Open Keys in Admin portal and use the guardrail pickers:

  1. Add guardrails that must always run to Mandatory guardrails.
  2. Add guardrails clients may request to Optional guardrails.
  3. Add guardrails clients must never use to Forbidden guardrails.
  4. Set per-key config overrides after selecting a mandatory or optional guardrail. The portal hides override editors for unselected guardrails.

API shape:

{
  "guardrail_policy": {
    "mandatory_guardrails": ["pii-redact"],
    "optional_guardrails": ["custom-check"],
    "forbidden_guardrails": ["debug-only"],
    "guardrail_config_overrides": {
      "pii-redact": {
        "restore_output": false
      },
      "custom-check": {
        "threshold": 0.85
      }
    }
  }
}

The pii-redact override above affects only this key. Other keys continue to use the catalog runtime_config unless they define their own override.

Built-In pii-redact

pii-redact scans JSON string leaves for common email, phone-like, and SSN-like values.
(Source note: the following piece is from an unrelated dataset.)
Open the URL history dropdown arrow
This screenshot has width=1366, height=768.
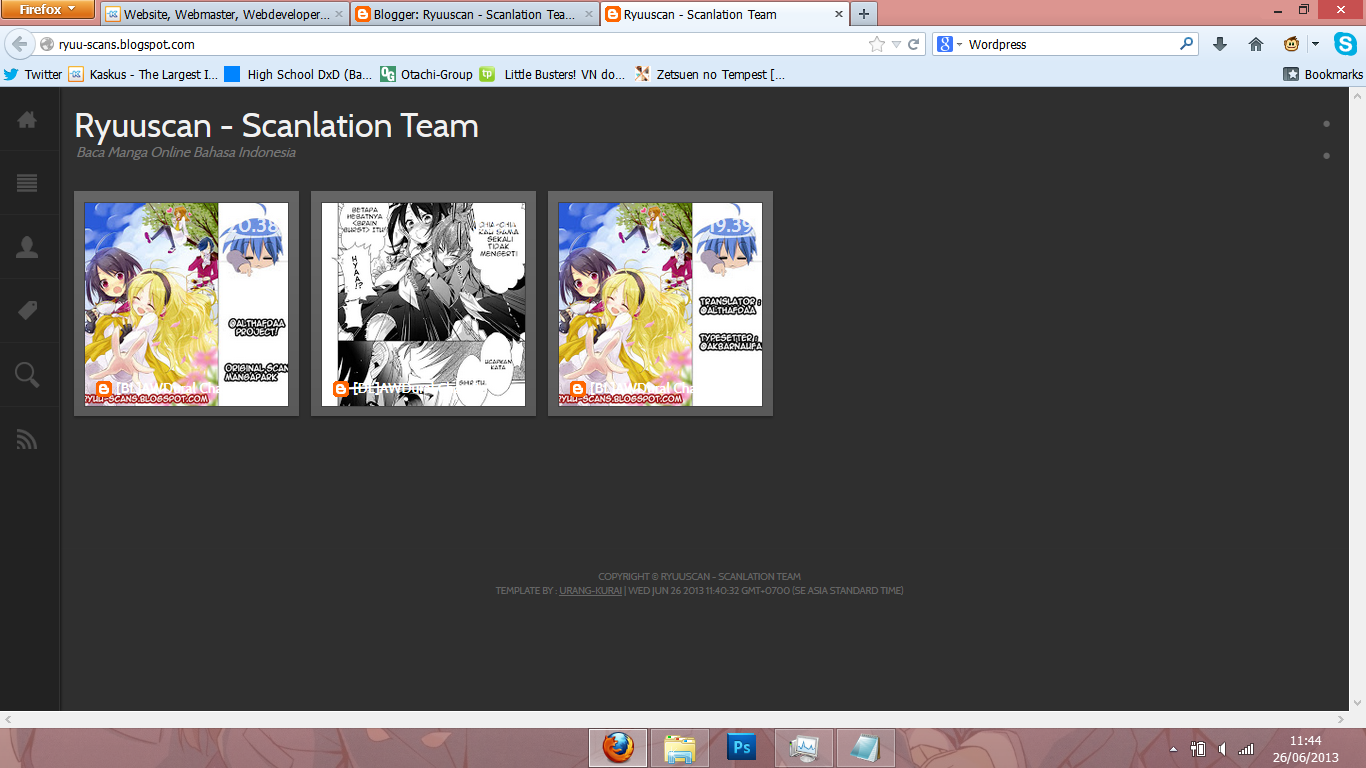[896, 44]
  • Pre-call replaces detected values with request-local placeholders such as [EMAIL_1].
  • Post-call can restore known placeholders when restore_output is true, then redacts newly generated PII.
  • During-call support redacts streamed response chunks with a small holdback window for values split across chunks.
  • Execution records include counts and categories only, not raw PII or body content.
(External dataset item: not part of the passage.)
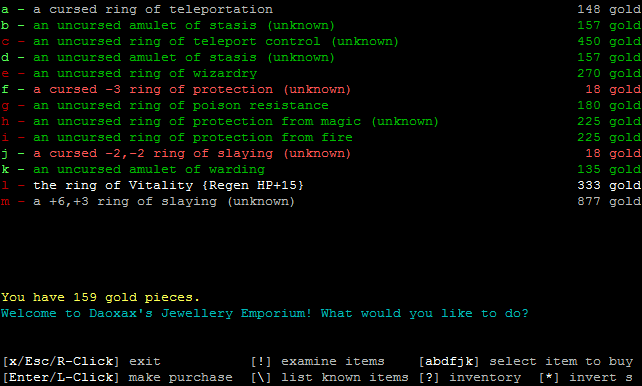This screenshot has height=386, width=642.
Task: Open list known items
Action: tap(330, 377)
Global runtime config example:

{
  "restore_output": true
}

Per-key override example:

{
  "restore_output": false
}

Use the per-key override when one application should keep placeholders redacted while another application should receive restored values.

Test Guardrails

Virtual keys can discover allowed guardrails:

curl -sS \
  -H "Authorization: Bearer rk_live_xxx" \
  http://127.0.0.1:8081/v1/guardrails

Use the test endpoint to run guardrails without calling a provider:

curl -sS \
  -H "Authorization: Bearer rk_live_xxx" \
  -H "Content-Type: application/json" \
  -X POST http://127.0.0.1:8081/v1/guardrails/test \
  -d '{"guardrails":["pii-redact"],"mode":"pre_call","input":{"messages":[{"role":"user","content":"email alice@example.com"}]}}'

Proxy traffic uses the same effective config as the test endpoint. Guarded streaming requests require selected response guardrails to support during_call; otherwise Gateway fails closed with guardrail_unavailable.